HousingWire: Will adopting digital lending drive higher mortgage business?
Kevin Wilzbach: Our experience working with lenders has shown that the use of digital tools will, through increased automation, build greater borrower engagement and facilitate a faster, easier and enhanced lending experience. Consumer behaviors are forcefully driving the transformation to digital, and enlisting those digital tools earlier in the lending process leads to a better borrower experience.
HousingWire: Where would you advise clients and colleagues to focus their tech resources in the near term as they navigate today’s market environment?
Kevin Wilzbach: We recognize that lenders can substantively help navigate the ups and downs of the market by using technology and scaling their efforts accordingly.

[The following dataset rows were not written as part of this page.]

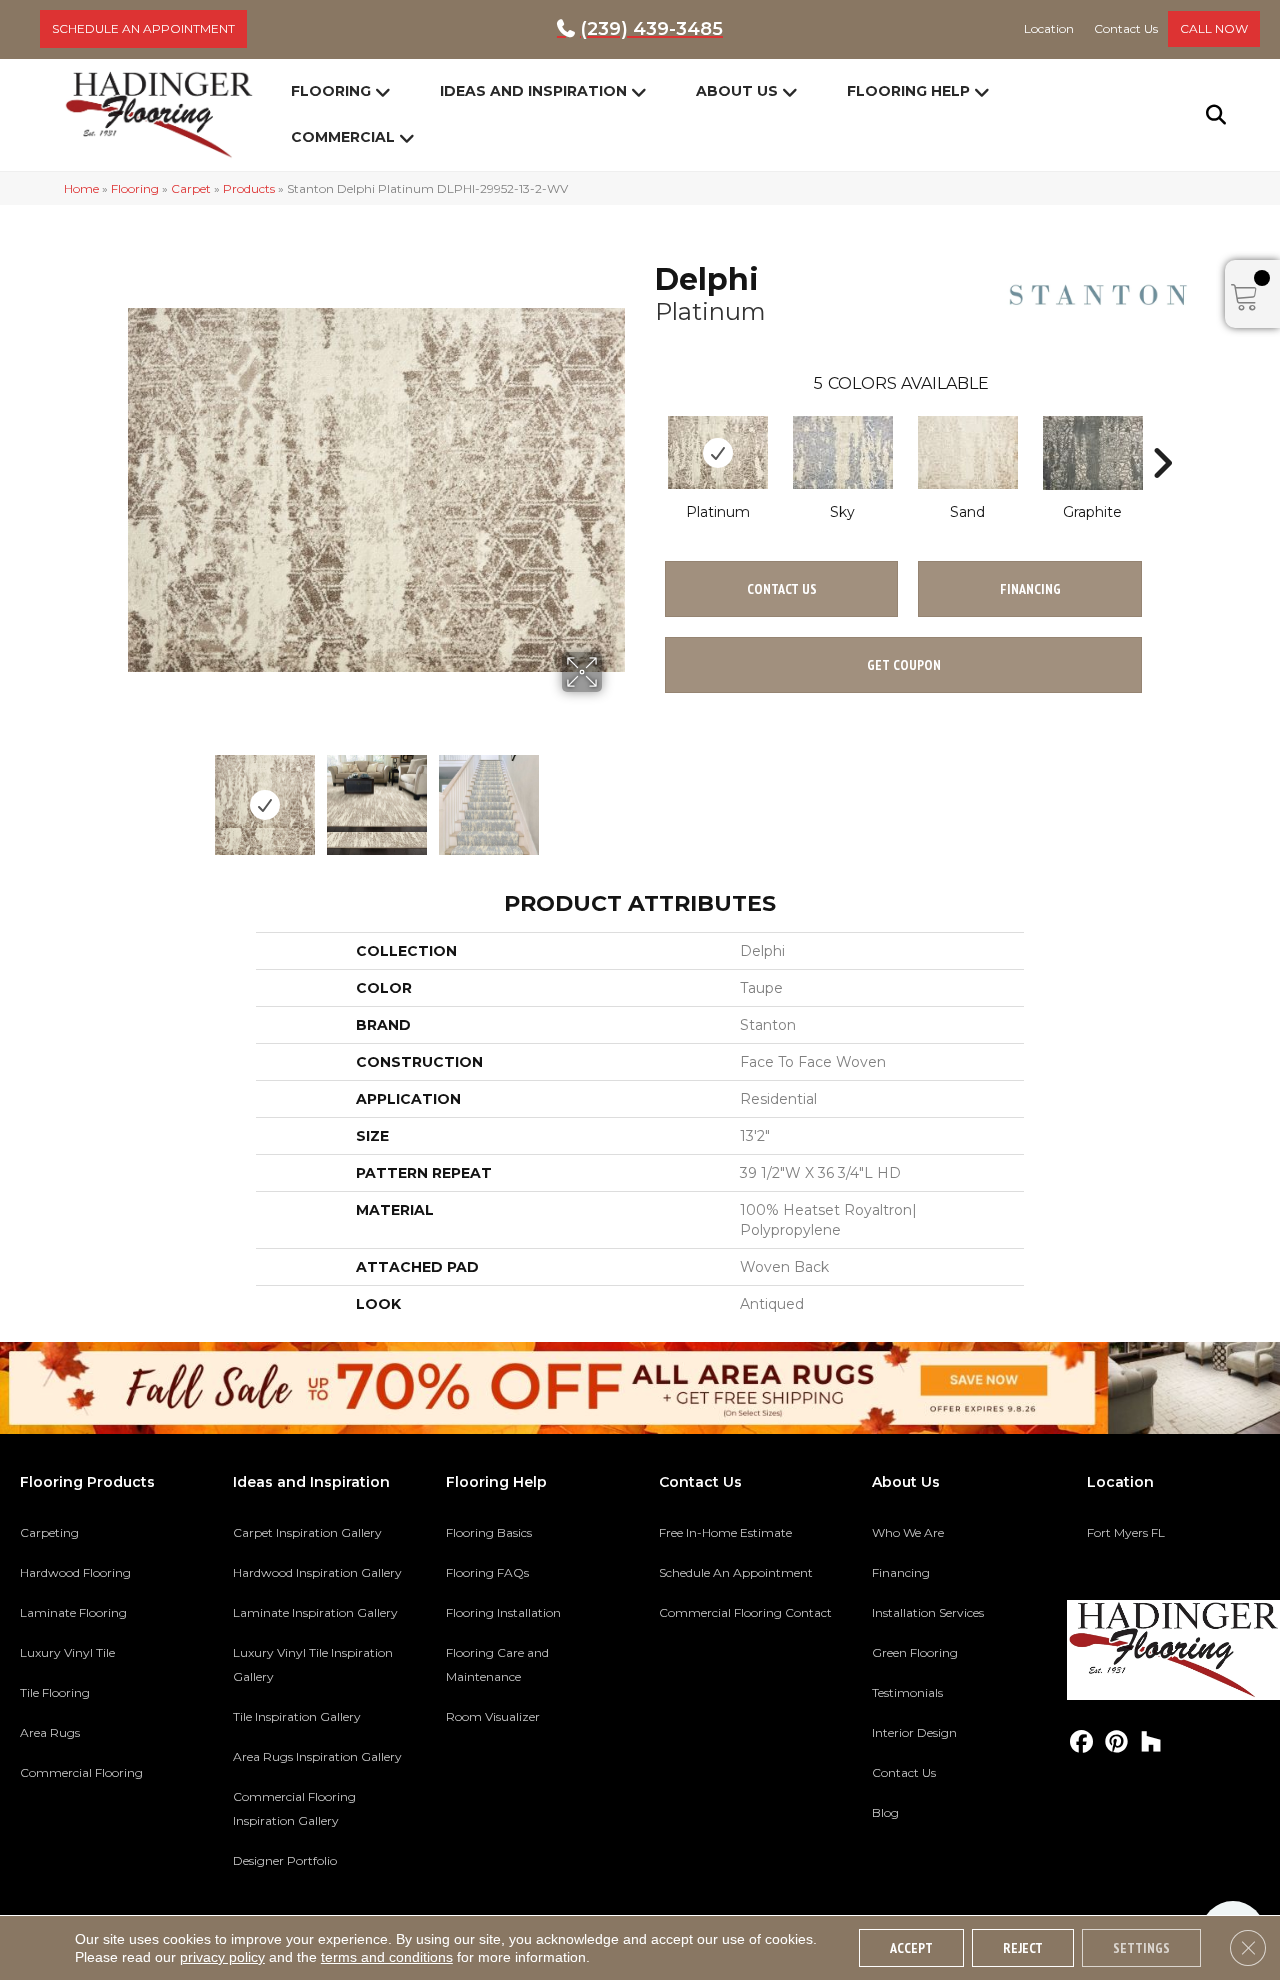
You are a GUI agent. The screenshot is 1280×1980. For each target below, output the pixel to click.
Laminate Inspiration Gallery (315, 1612)
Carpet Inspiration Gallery (307, 1532)
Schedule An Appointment (736, 1572)
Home (81, 188)
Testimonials (907, 1692)
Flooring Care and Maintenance (497, 1664)
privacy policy (222, 1957)
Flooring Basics (489, 1532)
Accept (911, 1948)
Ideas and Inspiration (533, 91)
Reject (1023, 1948)
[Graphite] (1093, 453)
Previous (138, 795)
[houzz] (1151, 1742)
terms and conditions (387, 1957)
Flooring (331, 91)
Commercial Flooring (81, 1772)
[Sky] (843, 452)
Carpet (191, 188)
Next (615, 795)
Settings (1141, 1948)
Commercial (343, 137)
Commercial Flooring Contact (745, 1612)
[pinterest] (1116, 1742)
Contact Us (782, 589)
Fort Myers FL (1126, 1532)
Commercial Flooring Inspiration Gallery (294, 1808)
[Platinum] (718, 452)
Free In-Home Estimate (725, 1532)
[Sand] (968, 452)
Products (249, 188)
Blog (885, 1812)
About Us (737, 91)
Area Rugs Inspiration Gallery (317, 1756)
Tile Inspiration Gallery (297, 1716)
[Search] (1203, 115)
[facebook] (1081, 1742)
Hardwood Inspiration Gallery (317, 1572)
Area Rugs (50, 1732)
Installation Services (928, 1612)
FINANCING (1030, 589)
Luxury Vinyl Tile (67, 1652)
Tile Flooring (55, 1692)
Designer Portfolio (285, 1860)
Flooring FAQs (487, 1572)
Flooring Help (908, 91)
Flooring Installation (503, 1612)
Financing (901, 1572)
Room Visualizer (493, 1716)
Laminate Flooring (73, 1612)
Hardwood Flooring (75, 1572)
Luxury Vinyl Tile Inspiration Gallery (313, 1664)
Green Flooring (915, 1652)
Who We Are (908, 1532)
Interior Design (914, 1732)
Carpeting (49, 1532)
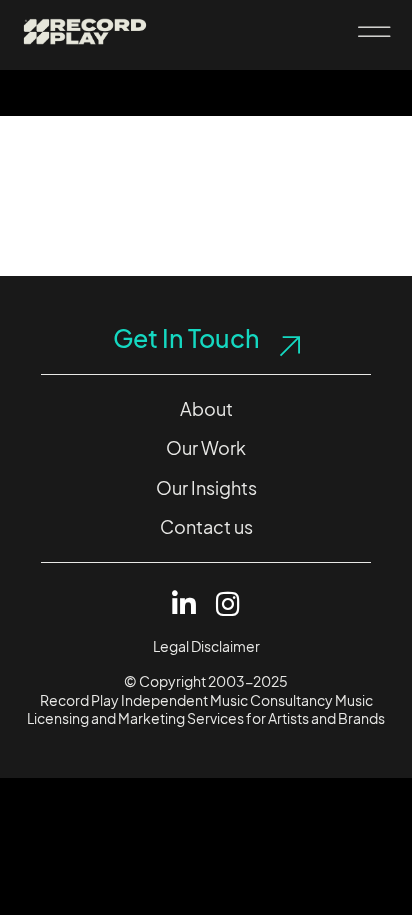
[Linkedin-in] (184, 603)
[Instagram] (228, 603)
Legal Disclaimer (206, 646)
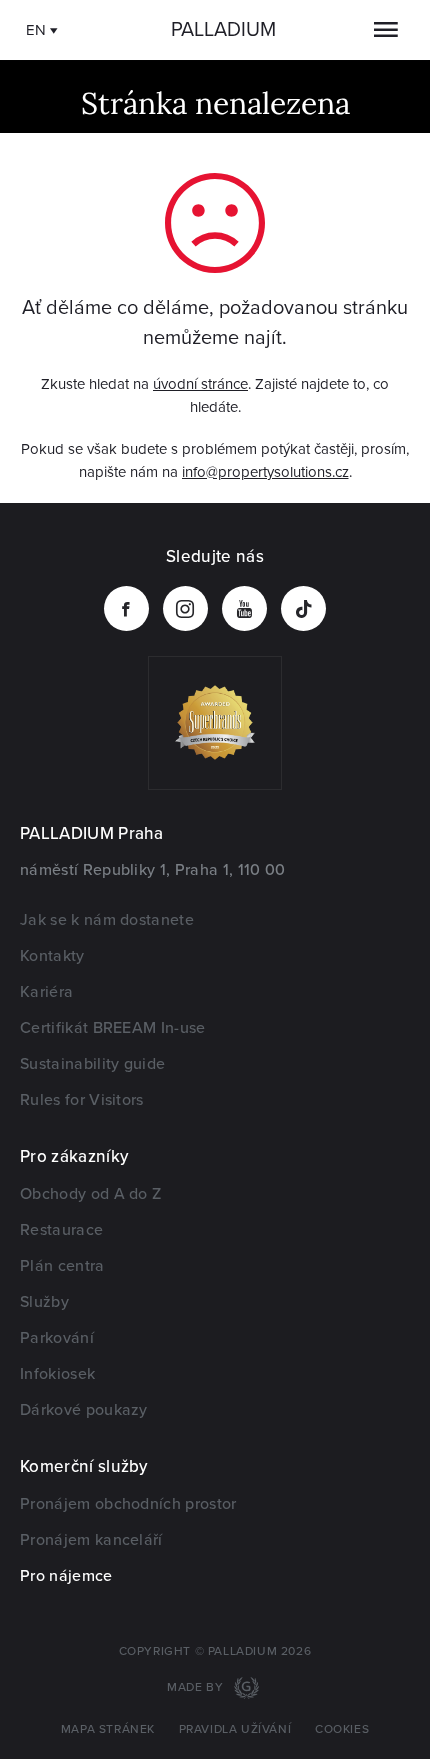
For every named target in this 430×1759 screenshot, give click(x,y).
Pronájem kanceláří (91, 1540)
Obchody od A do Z (90, 1194)
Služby (44, 1302)
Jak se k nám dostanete (107, 920)
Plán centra (62, 1266)
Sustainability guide (92, 1064)
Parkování (57, 1338)
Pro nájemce (66, 1576)
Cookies (342, 1729)
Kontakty (52, 956)
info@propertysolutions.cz (265, 472)
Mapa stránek (108, 1729)
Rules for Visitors (82, 1100)
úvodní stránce (200, 384)
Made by (197, 1687)
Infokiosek (57, 1374)
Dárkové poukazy (84, 1410)
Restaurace (61, 1230)
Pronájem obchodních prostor (128, 1504)
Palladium (223, 30)
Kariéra (46, 992)
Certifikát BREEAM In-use (113, 1028)
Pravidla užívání (235, 1729)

Adoption of digital lending solutions, for example, presents a great opportunity to reduce costs and streamline operations. While we recognize that investments and process changes can seem counterproductive during a market downturn, we encourage lenders to actively plan for the next big market rebound that will affect first lien and refinancing volumes. Pulling back too drastically could impact an organization’s readiness for the anticipated increase in lending volumes. Recent statements by economists and the Federal Reserve’s half percentage point interest rate cut announced Sept. 18 are encouraging signs.
Our advice to lenders is to not take your foot off the gas pedal. Now is the time to prepare for the market to rebound. If you work with third-party service providers, consider those that have integrated offerings rather than point solutions as a means of helping ramp up all the faster as market conditions improve.